Del: Yeah, but by the time the airline cancels this flight, which they will sooner or later, you’d have more of a chance to find a three-legged ballerina than you would a hotel room.
Neal: Are you saying I could be stuck in Wichita?
Del: I’m saying you are stuck in Wichita.
Has there ever been a holiday travel movie better than “Planes, Trains and Automobiles“? I don’t think so. Unless, of course, the story line is being written right now across the Pacific Northwest or, perhaps over the next several days as a major winter storm pushes east across the country. As Neal Page (Steve Martin) and Del Griffith (John Candy) discovered, winter weather can play havoc with the best laid travel plans. Fortunately for Neal and Del, their story ended in front of a warm fire and perfectly roasted turkey with family and friends. But might next week end differently for travelers across the U.S.?
Currently, winter storm advisories are in effect from the northern Plains westward across the Rockies and Great Basin, the Sierras and higher elevations of northern California. In fact, over the next 48 hours the Eureka, California National Weather Service office is issuing alerts for up to two feet of snow in the higher elevations. Pocatello, Idaho is also expecting up to two feet of snow above 5,500 feet. In North and South Dakota, forecasters are advising of light snow beginning tonight, becoming heavier tomorrow and beginning to taper off on Sunday; as much as six inches is possible in some places.

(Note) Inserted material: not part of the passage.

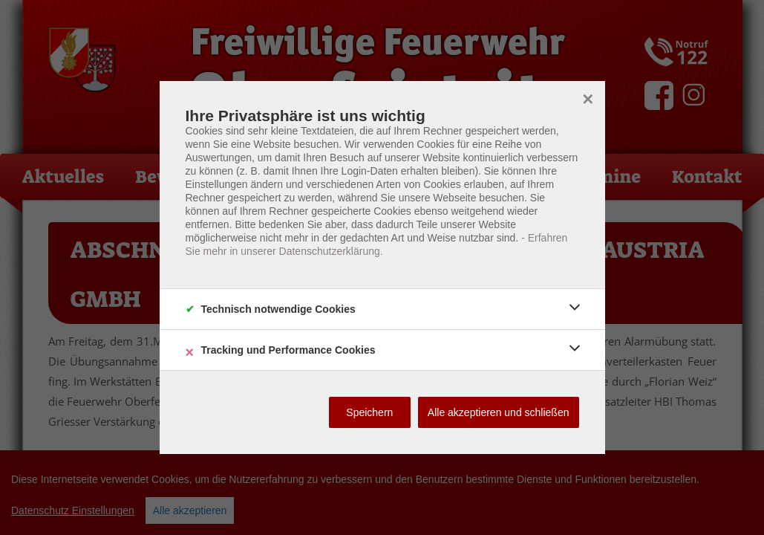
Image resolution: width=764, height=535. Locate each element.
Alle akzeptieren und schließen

What about next week? Unfortunately, it looks like the storm system now taking shape will continue gathering strength for the next several days and eventually reach the Gulf Coast by midweek next week. Reaching, for example, Houston late Wednesday or early Thanksgiving morning.
What’s this mean? If your holiday travel is to any place but the Southwest, the Gulf Coast or the Deep South, be prepared for winter weather to interfere with your holiday travel. Be on the lookout for strong winds across the Midwest, snow from the Great Lakes to the Plains and wet, temperatures (and wind chills) well below normal across mid-sections of the country, and stormy weather across the Mississippi, the Tennessee and likely the Ohio River Valleys.
Now is the time prepare: Pre-load your mobile phone with customer service and reservations numbers to your airlines, hotels and car rental agencies of choice. Begin padding your schedule with the inevitable delays in mind. Give your relatives a heads up that your travel plans might not go exactly as planned. Grab the heavy jacket and boots (which will likely mean an extra or at least a larger suitcase). Not traveling? Do your holiday food shopping sooner rather than later and be prepared for indoor activities. Have extra “everything” on hand so you don’t have to head out into the storm or the snow. Stock up on wood for the fireplace. Read Lauren’s YWB post from Wednesday about being prepared for winter weather.
Lastly, since this is the last business day of the last full week before the big Thanksgiving holiday, I’d like to wish you and your family the best holiday season — no matter what the weather brings.